No meu supermercado de bairro, os corredores entre as diferentes prateleiras são estreitos. Os clientes acabam por andar, num sentido figurado, aos empurrões uns aos outros. Não há espaço para grandes distanciamentos. Ninguém reclama, não há conversas nem troca de palavras. Cada um trata de fazer as suas compras tão rapidamente quanto possível. Depois, dirigem-se às duas ou três caixas que estão abertas – a loja tem mais caixas, mas raramente abrem todas ao mesmo tempo. Aí, enquanto esperam pela vez de passar pela caixa, certas pessoas lembram-se das recomendações sanitárias. E zangam-se se os dois metros não são respeitados. Curiosamente, são as que parecem ter mais poder de compra que normalmente refilam e lembram as regras aos outros. Assim, às vezes fico na dúvida se se trata da afirmação da regra de saúde pública ou de uma manifestação de poder social, de hierarquia na escala das classes.
Hoje volto a uma questão que já aqui foi levantada e que continua sem resposta. Como se define a classe média?
Vários políticos e outros habilidosos do comentário público falam amiúde da classe média. E dão a impressão que esta é uma categoria social onde cabe quase todos, desde que tenham um emprego ou um rendimento mensal previsível, capaz de satisfazer as necessidades básicas de uma família nuclear, ou seja, as despesas de alimentação, habitação, escolares, de saúde, vestuário, calçado e de lazer. Dito de outra maneira, uma família que conseguisse chegar ao fim do mês sem dívidas extras, para além da habitual prestação da casa, depois de ter pago todas as contas resultantes de uma existência sem exageros nem loucuras, mas sem apertos nem desassossegos, estaria dentro da classe média.
Muito bem. Mas mesmo assim, conviria falar de valores. Aqui, onde vivo, o intervalo seria entre os dois mil e quinhentos e quatro mil e quinhentos euros mensais líquidos por família. A distância entre estes dois valores extremos mostra claramente que estamos a tratar de um conceito amplo e relativamente vago. Dão, no entanto, alguma precisão a uma classe que se define, antes de tudo, pela maneira subjectiva como cada um vê a sua posição na escala social.
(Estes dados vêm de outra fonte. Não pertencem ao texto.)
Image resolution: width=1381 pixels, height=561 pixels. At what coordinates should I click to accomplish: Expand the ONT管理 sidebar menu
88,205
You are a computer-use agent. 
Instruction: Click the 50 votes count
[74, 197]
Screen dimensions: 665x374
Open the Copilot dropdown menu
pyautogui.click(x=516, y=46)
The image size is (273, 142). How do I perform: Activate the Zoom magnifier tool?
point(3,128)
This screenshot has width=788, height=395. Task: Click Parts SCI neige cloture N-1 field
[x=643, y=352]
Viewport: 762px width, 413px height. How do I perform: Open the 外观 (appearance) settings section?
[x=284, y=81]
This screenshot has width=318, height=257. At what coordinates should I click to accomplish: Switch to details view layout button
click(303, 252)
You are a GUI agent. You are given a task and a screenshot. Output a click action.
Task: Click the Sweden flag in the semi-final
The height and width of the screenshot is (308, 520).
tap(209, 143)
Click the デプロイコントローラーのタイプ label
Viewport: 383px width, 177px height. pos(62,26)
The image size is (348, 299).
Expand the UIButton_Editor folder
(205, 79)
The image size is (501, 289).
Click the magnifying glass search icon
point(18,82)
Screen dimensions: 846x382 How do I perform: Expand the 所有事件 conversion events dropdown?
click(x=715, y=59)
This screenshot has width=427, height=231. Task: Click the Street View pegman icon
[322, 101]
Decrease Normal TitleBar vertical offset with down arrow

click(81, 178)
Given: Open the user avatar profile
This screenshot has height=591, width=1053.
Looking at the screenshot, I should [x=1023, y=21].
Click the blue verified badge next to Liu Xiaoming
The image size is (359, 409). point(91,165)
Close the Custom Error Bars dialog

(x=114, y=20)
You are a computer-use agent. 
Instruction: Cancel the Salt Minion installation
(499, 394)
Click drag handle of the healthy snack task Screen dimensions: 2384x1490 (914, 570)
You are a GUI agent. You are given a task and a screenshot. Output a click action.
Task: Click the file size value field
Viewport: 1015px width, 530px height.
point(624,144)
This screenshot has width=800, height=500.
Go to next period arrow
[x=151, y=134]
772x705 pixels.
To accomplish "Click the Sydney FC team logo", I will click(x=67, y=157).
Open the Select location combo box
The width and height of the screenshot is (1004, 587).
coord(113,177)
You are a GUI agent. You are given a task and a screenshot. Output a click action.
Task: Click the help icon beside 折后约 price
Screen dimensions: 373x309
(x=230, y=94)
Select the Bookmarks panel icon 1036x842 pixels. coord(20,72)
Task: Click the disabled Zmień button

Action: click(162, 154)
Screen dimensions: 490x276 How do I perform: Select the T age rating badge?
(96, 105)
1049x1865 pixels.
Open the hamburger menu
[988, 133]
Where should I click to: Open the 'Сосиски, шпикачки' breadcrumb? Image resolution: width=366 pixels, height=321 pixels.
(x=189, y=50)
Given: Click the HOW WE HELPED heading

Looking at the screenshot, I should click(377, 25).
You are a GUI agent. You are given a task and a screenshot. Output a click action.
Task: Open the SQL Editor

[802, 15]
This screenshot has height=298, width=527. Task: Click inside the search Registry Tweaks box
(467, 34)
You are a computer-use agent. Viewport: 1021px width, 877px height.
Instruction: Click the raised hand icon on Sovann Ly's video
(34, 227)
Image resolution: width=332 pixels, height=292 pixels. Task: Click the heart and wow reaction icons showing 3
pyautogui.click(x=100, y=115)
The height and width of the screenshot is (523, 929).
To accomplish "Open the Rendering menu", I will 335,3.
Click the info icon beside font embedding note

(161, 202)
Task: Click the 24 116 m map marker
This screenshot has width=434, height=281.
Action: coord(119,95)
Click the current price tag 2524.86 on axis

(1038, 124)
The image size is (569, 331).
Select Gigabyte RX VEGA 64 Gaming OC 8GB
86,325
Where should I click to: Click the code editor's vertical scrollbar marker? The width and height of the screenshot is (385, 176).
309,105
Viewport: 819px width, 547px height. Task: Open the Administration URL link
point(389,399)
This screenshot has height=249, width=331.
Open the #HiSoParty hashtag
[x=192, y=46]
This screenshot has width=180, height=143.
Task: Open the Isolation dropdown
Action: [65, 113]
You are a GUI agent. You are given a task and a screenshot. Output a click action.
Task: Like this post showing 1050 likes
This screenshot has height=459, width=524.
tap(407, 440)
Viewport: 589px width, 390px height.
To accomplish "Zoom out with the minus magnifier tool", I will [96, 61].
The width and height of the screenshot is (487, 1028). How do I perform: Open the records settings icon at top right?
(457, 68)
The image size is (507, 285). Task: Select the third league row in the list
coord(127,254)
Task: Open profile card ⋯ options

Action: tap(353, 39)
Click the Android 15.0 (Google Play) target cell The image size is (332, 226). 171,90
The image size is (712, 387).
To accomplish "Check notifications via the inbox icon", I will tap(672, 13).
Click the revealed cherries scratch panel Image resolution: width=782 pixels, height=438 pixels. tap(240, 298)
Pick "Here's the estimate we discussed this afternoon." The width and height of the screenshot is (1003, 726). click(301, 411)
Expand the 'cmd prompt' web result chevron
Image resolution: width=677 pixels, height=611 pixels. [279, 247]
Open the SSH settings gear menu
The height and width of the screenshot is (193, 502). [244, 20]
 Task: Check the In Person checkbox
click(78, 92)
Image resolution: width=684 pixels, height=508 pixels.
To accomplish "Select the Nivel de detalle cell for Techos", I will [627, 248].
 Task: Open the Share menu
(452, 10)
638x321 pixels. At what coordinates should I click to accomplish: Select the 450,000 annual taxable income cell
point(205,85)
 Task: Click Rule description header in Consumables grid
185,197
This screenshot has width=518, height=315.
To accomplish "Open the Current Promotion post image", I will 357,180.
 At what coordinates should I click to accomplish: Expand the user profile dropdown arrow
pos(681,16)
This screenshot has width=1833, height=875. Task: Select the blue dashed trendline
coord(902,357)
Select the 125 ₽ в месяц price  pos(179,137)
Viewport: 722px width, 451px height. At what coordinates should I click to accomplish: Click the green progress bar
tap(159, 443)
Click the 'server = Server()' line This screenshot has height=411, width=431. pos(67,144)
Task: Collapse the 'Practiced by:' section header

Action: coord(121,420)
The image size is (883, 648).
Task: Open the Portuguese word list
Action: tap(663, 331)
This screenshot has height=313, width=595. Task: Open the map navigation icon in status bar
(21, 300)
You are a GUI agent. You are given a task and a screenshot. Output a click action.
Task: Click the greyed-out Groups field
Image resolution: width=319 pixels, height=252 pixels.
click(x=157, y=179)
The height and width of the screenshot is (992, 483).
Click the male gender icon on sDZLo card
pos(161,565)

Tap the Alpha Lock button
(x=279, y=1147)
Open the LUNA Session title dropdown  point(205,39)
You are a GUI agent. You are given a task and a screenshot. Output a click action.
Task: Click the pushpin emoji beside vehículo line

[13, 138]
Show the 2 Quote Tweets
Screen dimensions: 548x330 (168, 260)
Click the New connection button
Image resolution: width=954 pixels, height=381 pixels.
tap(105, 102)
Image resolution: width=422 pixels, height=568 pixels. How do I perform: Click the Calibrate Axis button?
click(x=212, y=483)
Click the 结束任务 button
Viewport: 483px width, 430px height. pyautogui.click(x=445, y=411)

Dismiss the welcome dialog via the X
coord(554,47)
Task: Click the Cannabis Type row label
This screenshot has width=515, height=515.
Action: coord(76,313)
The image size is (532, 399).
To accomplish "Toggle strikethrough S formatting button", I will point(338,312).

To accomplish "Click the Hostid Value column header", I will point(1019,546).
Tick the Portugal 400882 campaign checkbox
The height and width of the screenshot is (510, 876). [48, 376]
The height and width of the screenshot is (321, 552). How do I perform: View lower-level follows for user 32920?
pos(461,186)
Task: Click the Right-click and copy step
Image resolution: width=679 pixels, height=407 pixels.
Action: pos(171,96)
Anda por aí uma assanhada discussão sobre a classe média. No essencial, tudo parece girar à volta dos ataques que o governo estaria a fazer contra essa classe. Daí resultaria um definhamento acelerado da classe média portuguesa.
Não há, todavia, acordo sobre os parâmetros que definiriam a classe média. Nem sobre o nome que se deve dar à classe abaixo da classe média: classe trabalhadora ou proletariado – este termo caiu em desuso?
O que parece indiscutível é que o empobrecimento da população portuguesa chegou agora àqueles que estavam habituados a uma vida com certas folgas e que não eram atingidos pela precariedade do emprego e dos rendimentos. Eram essas as duas características que os levavam a pensar que pertenciam à classe média. Ou seja, a crise fê-los descobrir aquilo que muitos outros cidadãos, os pobres e os sem-recursos, já sabiam de há muito. Tem sido um choque tremendo.
A experiência diz-nos que quando os que se consideram “classe média” se vêem em risco de pobreza tudo pode acontecer. É que para muita gente da classe média, a pobreza só pode ser aceite quando são os pobres, os debaixo, a experimentá-la.